▸ WHAT THE EXERCISE ASKS
Please reproduce the line containing "Click the DNSName column header" and every line after it in the records below, exactly and with nothing else.

Records drawn from a dataset:
[Start of section]
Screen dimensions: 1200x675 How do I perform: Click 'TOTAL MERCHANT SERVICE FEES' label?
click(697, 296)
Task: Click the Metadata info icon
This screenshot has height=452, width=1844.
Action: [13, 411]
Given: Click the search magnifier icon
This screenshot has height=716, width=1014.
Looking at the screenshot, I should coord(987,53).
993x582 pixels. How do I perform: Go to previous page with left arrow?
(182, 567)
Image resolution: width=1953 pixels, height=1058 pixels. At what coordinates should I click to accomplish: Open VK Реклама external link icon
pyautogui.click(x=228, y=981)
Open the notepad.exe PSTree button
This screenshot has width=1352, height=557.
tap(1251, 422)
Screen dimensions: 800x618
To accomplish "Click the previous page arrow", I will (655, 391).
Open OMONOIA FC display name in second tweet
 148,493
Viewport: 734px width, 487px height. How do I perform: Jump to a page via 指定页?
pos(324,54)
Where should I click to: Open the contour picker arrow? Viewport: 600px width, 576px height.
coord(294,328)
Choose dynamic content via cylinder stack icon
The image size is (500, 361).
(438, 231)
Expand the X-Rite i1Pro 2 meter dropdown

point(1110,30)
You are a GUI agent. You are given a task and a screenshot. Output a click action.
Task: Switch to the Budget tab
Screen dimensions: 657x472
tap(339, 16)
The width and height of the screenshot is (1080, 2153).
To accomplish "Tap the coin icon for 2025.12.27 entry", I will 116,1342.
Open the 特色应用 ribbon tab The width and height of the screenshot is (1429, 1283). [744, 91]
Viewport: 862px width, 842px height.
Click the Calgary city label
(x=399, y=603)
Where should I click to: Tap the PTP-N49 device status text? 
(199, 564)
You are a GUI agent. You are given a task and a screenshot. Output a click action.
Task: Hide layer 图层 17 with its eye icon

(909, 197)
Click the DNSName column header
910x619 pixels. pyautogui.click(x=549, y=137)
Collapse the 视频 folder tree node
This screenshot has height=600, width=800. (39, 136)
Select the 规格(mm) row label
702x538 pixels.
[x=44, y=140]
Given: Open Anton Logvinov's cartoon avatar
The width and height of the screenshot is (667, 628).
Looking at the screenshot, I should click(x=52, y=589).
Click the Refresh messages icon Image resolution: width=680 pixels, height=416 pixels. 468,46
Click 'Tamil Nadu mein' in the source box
[End of section]
▸ SOLUTION TO THIS TASK
Click the DNSName column header
910x619 pixels. pyautogui.click(x=549, y=137)
Collapse the 视频 folder tree node
This screenshot has height=600, width=800. (39, 136)
Select the 规格(mm) row label
702x538 pixels.
[x=44, y=140]
Given: Open Anton Logvinov's cartoon avatar
The width and height of the screenshot is (667, 628).
Looking at the screenshot, I should click(x=52, y=589).
Click the Refresh messages icon Image resolution: width=680 pixels, height=416 pixels. 468,46
Click 'Tamil Nadu mein' in the source box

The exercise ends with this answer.